I had tried in one of my hosts : vdsClient -s 0 getVdsStats | grep -i swap swapFree = 15999 swapTotal = 15999 [root@pluto-vdsa ~]# cat /proc/meminfo |grep -i swap SwapTotal: 16383992 kB SwapFree: 16383992 kB The value is in KB , so lets turn it to MB : 16383992/1024 = 15999.99609375 so IMO VDSM should report 16000 if it rounds the value , but since it reports 15999 it is clear that the value is truncated by VDSM....
vdsClient -s 0 getVdsStats | grep -i swap swapFree = 1023 swapTotal = 1023 cat /proc/meminfo |grep -i swap SwapCached: 0 kB SwapTotal: 1048572 kB (1023.99609 MB) SwapFree: 1048572 kB (1023.99609 MB) Should report 1024MB if round the value. It reports 1023, the value is truncated.
oh, that's I can check and fix. but according to the description this is not the bug. the bug is the engine's reports on law swap space which is wrong iiuc, no?

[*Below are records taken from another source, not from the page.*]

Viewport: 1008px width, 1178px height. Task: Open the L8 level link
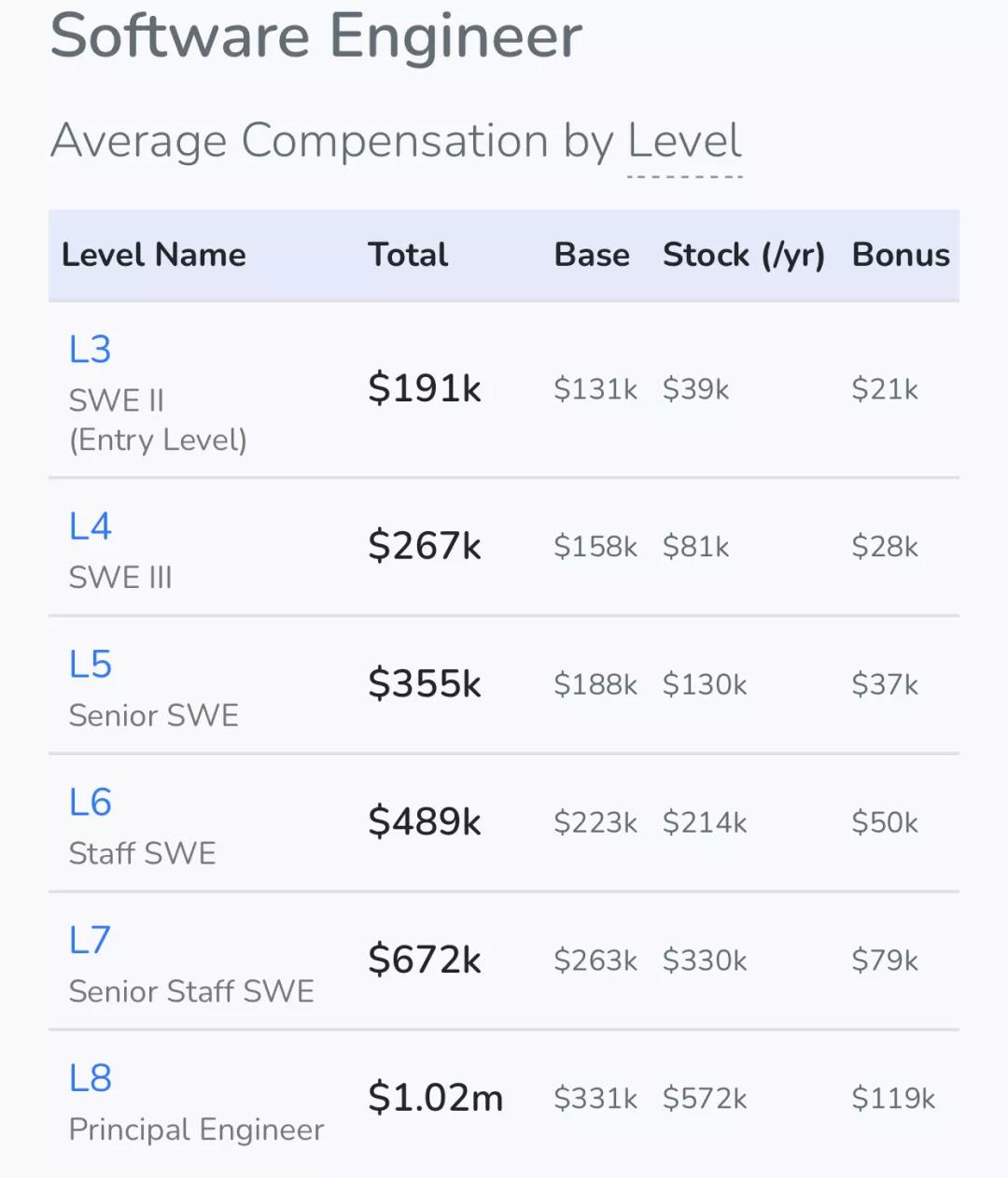[91, 1078]
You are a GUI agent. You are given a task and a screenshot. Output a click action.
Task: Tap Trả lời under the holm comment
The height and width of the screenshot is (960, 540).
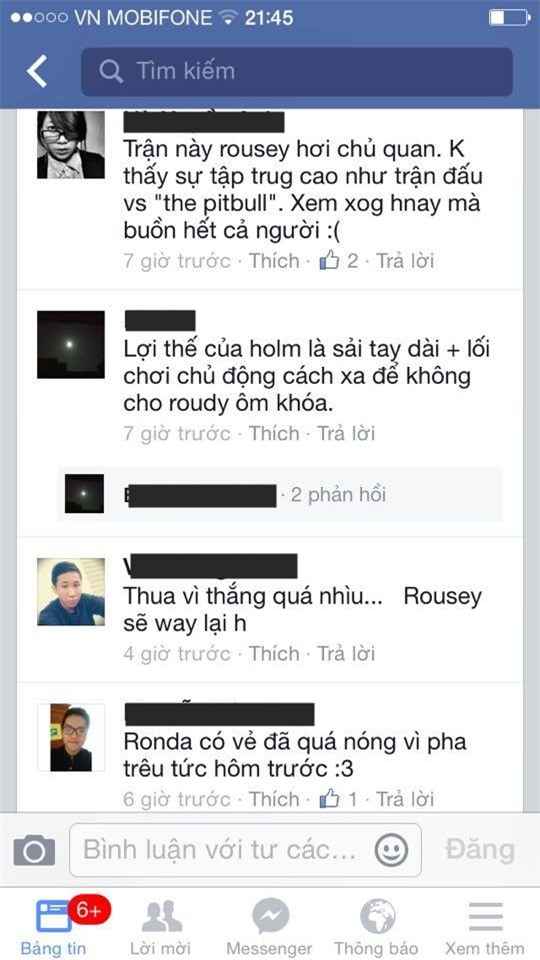click(346, 433)
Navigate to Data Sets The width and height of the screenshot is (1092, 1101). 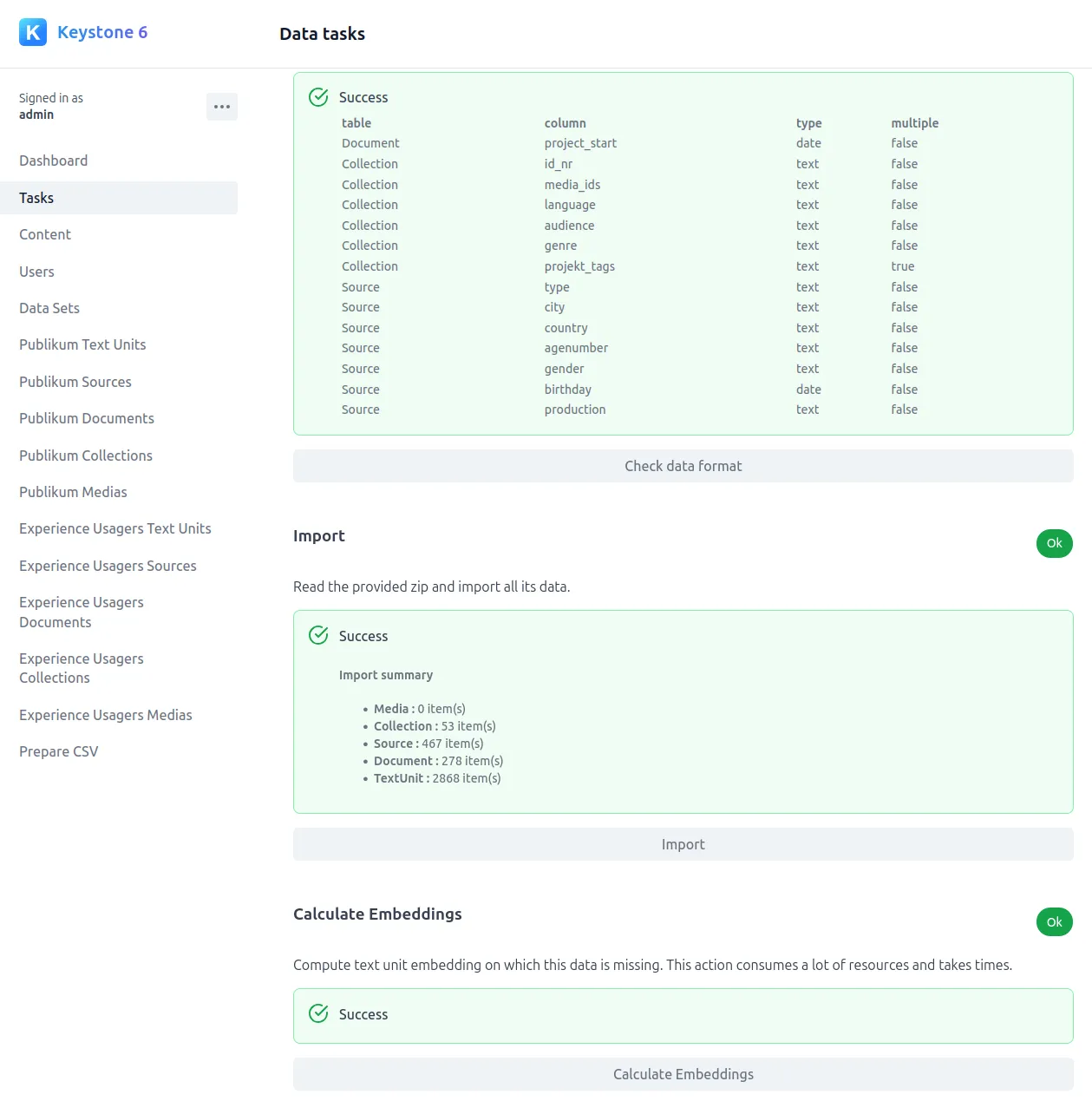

Hi, I'm not sure where is the value truncated is done, not sure if that's engine side or the vdsm, but the bug is that the event log shows wrong warning messages about available swap memory every 10-15 minutes.
I'm not sure if rounding the value up is the right behavior. although I post a patch and lets see what others say
Why is this a bug? The host has less than 1024MiB free memory, so you get a warning. The only question is why this behavior is new - Vdsm did not change anything there.

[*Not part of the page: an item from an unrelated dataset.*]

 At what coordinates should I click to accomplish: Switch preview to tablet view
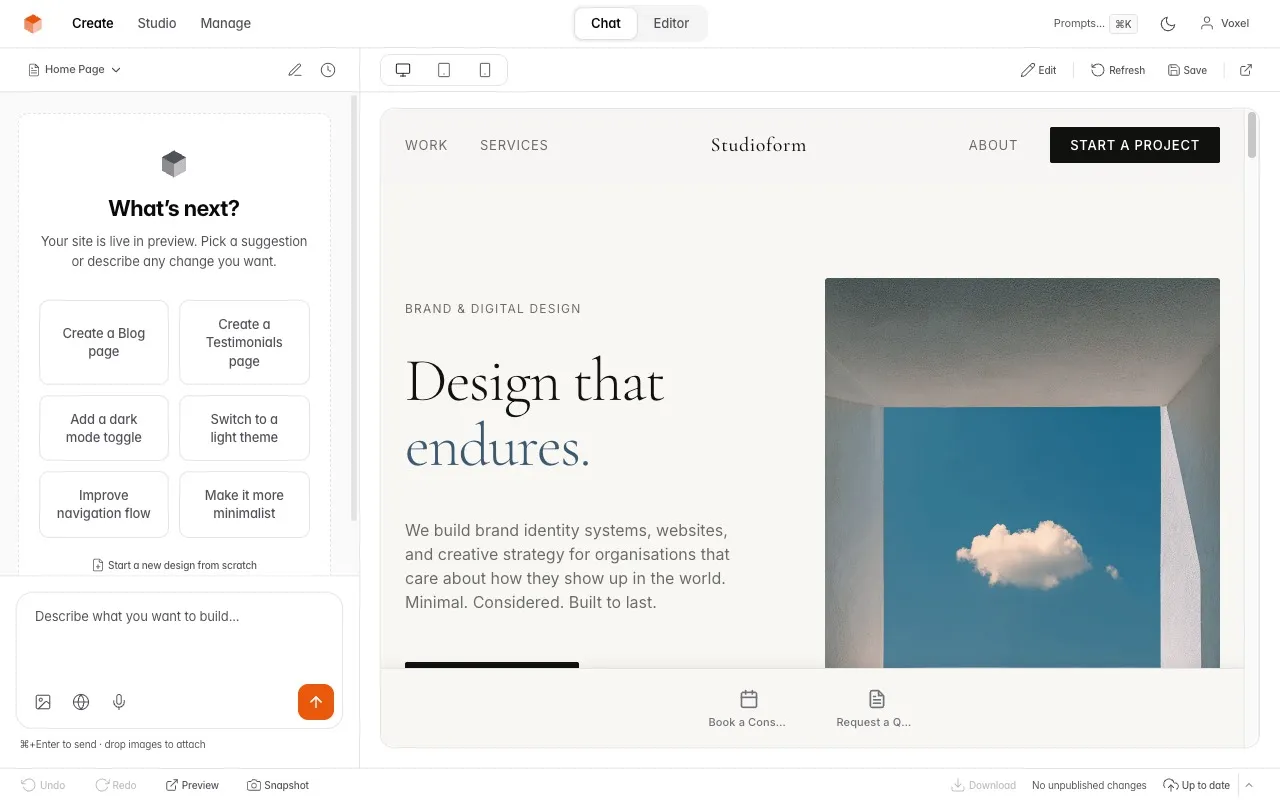(443, 69)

(In reply to Dan Kenigsberg from comment #9) > Why is this a bug? The host has less than 1024MiB free memory, so you get a > warning. > > The only question is why this behavior is new - Vdsm did not change anything > there. IMO we should be a bit more permissive in such cases. It is true that we can change the test in the engine side to follow some threshold, however I still think that rounding up sounds right in this case.

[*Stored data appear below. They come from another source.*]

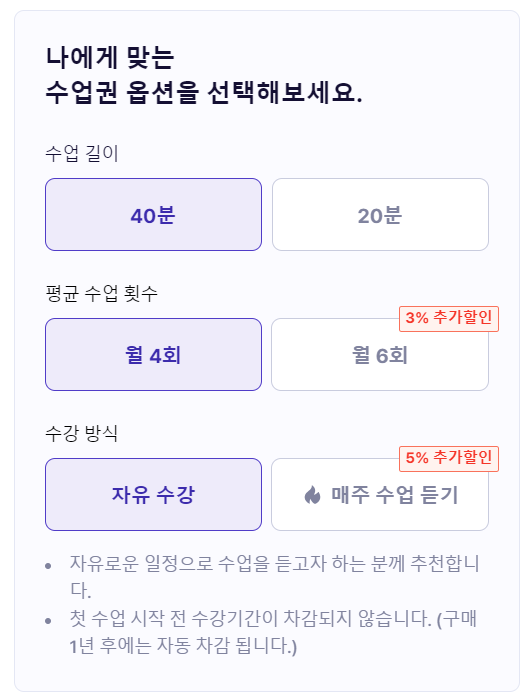Click the note about 자유로운 일정 recommendation
The width and height of the screenshot is (526, 700).
coord(274,577)
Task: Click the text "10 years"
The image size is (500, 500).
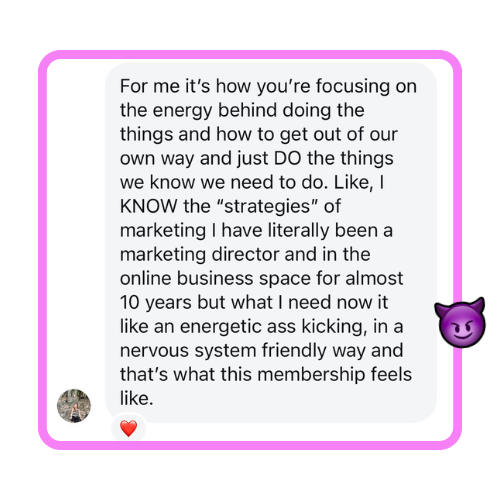Action: pos(156,303)
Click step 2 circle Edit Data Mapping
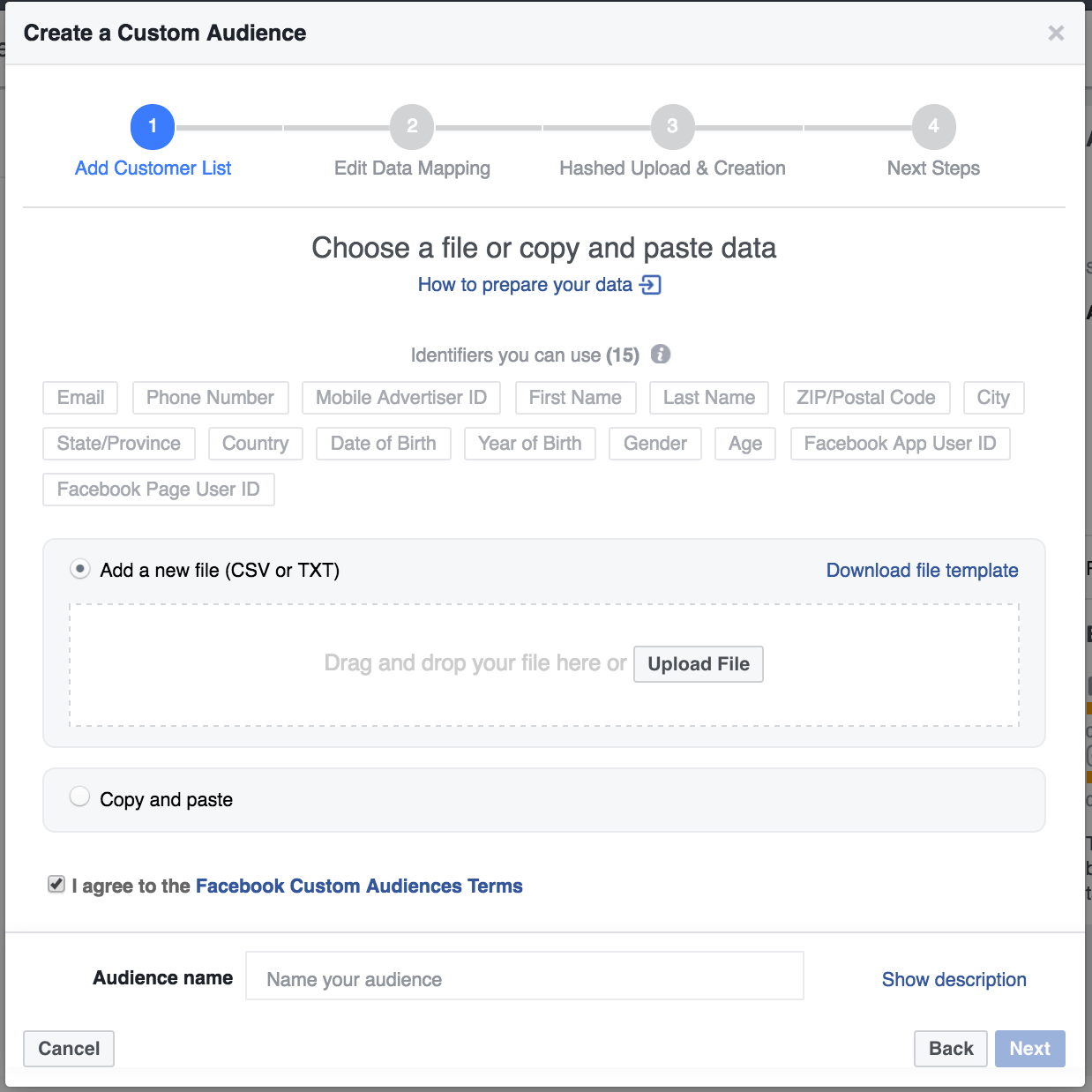 pyautogui.click(x=412, y=127)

Hi dan, 1. This is a new behavior from the last builds, upstream and downstream, so it means that something has changed. 2. The host has: SwapTotal: 1048572 kB (1023.99609 MB) SwapFree: 1048572 kB (1023.99609 MB) It is closer to 1024MB, then to 1023MB. The available memory swap on hosts hasn't changed 3. This warnings displayed in the event log every 10-15 minutes and i don't think that as administrator you would love to see the event log full with this warnings every 10 minutes.
Barak, Dan - please give your final thoughts if it is a bug or not. If not, does the event logging behavior reasonable or not (you can always set different threshold)
Michael, if you install an older Vdsm on your host, what would it report? I'm sure that just like in 3.5.0, it would report 1023MiB too. The new behavior is not on Vdsm side. Could it be that the recent change is in the guest? Which kernel is running there? Did it change it changes its swap accounting? Oved, if you manage 3.4 hosts with rhevm-3.5.0, you would still see this annoying error. Bottom line: you should either use hosts with bigger swap space, or lower the the Engine threshold to 1023. It should be fixed on Engine or not fixed at all.
- With older vdsm it's the same, report the same in the event log. vdsm-4.14.13-2.el6ev.x86_64 - Like i said, it started in the last 2 builds(upstream+downstream) - kernel 2.6.32-431.el6.x86_64
Started in the last 2 builds- moving back to regression
Could you see if an older guest kernel changes things?
2.6.32-431.el6.x86_64 2.6.32-431.23.3.el6.x86_64
I'll try to rephrase my question: does a much older guest kernels report different swap usage? I'm trying to understand what is the change that triggered the annoying reports that you see.
Much older kernel is kernel-2.6.32-358.el6.x86_64 and it's for rhel6.4 Just because you asked, i did a test and installed rhel6.4 with this kernel in my setup(vt3.1). As it seems for now, with this host i doesn't get this annoying messages. But with kernel 2.6.32-431.el6.x86_64 and above for (rhel6.5) i get this messages. And also with kernel 3.10.0-123.el7 for rhel7 i get this messages.
we'll handle that on the engine side.
oVirt 3.5.1 has been released and since this bug is targeted 3.5.1 and in modified state, it should be included in this release. Please re-target and move nack to modified if this assumption is not valid for this bug.